──────── Kutipan Teks
PALU – Menteri Perlindungan Pekerja Migran Indonesia (P2MI) Abdul Kadir Karding mengunjungi Sulteng dalam rangka Sosialisasi Kebijakan P2MI dan pertemuan dengan Pemprov Sulteng di ruang polibu kantor gubernur, Senin (18/11).
Dalam arahannya ia menegaskan komitmen pemerintah melindungi pekerja migran sebagai pahlawan penyumbang devisa negara.
Disebutnya, ada dua isu krusial yang mesti ditangani kementrian baru ini yakni pertama mencegah eksploitasi pekerja migran dan kedua meningkatkan devisa negara.
“Tolong (pak menteri) kalau bisa devisanya ditambah,” ucap menteri kelahiran Ogoamas kabupaten Donggala, mengulangi permintaan Presiden Prabowo kepadanya.
Berdasarkan data, devisa dari sektor pekerja migran Indonesia meningkat pesat hingga 227 Triliun Rupiah dan jadi yang terbesar kedua setelah migas.
Untuk jumlah pekerja migran Indonesia diperkirakan sudah mencapai 10 juta namun yang resmi terdaftar di sisfo BP2MI baru 5 juta pekerja. Olehnya pekerja migran yang belum terdaftar ini jadi fokusnya supaya terdata agar dapat dilindungi.
────────────────
Perintah Tugas 1 -
Berdasarkan kutipan teks, berapa jumlah pekerja migran Indonesia yang resmi terdaftar di sisfo BP2MI?
Perintah Tugas 2 -
Ringkas paragraf dalam kutipan teks yang diawali "Untuk jumlah pekerja migran Indonesia" menjadi satu kalimat yang memuat fakta utamanya.
Perintah Tugas 3 -
Terjemahkan kalimat dari kutipan teks ini ke dalam bahasa Inggris: "Berdasarkan data, devisa dari sektor pekerja migran Indonesia meningkat pesat hingga 227 Triliun Rupiah dan jadi yang terbesar kedua setelah migas."
──────── Data Tercatat
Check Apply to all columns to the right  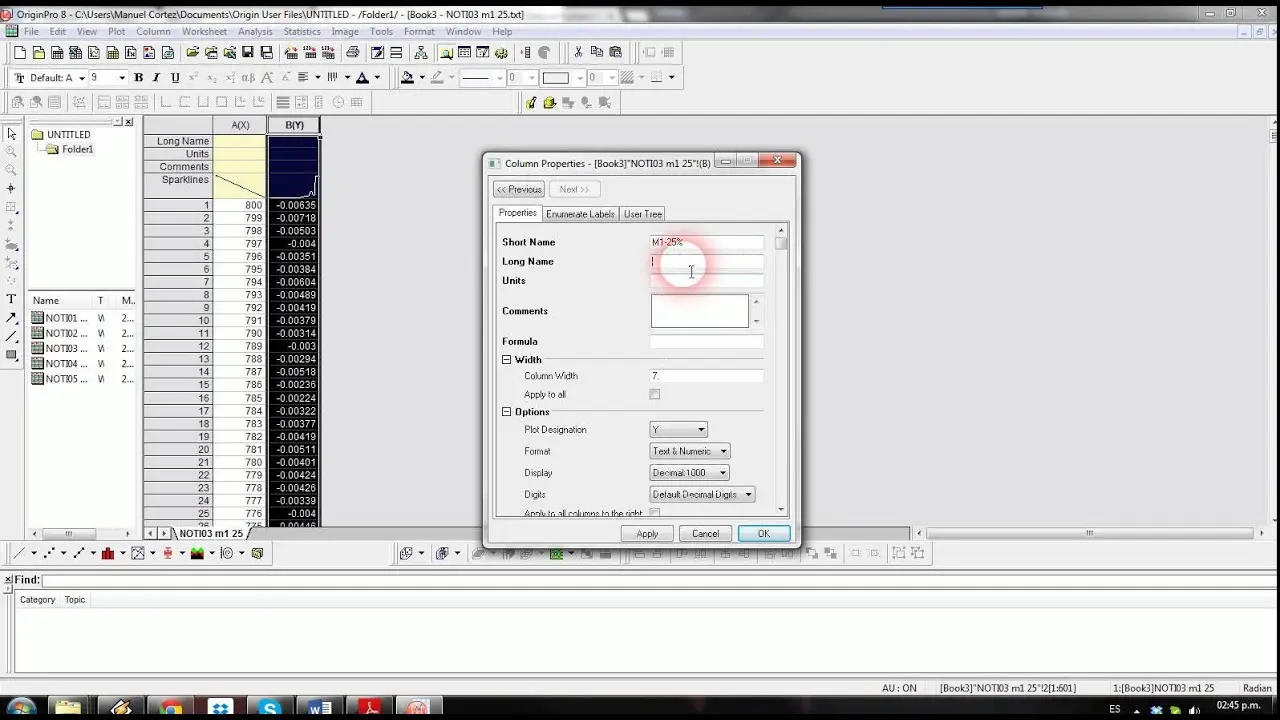click(x=655, y=513)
────────────────
Penyelesaian Lengkap 1 -
Baru 5 juta pekerja.

Penyelesaian Lengkap 2 -
Dari sekitar 10 juta pekerja migran Indonesia, baru 5 juta yang resmi terdaftar di sisfo BP2MI, sehingga pekerja yang belum terdaftar menjadi fokus pendataan agar dapat dilindungi.

Penyelesaian Lengkap 3 -
According to the data, foreign exchange earnings from the Indonesian migrant worker sector have risen sharply to 227 trillion rupiah, making it the second largest after oil and gas.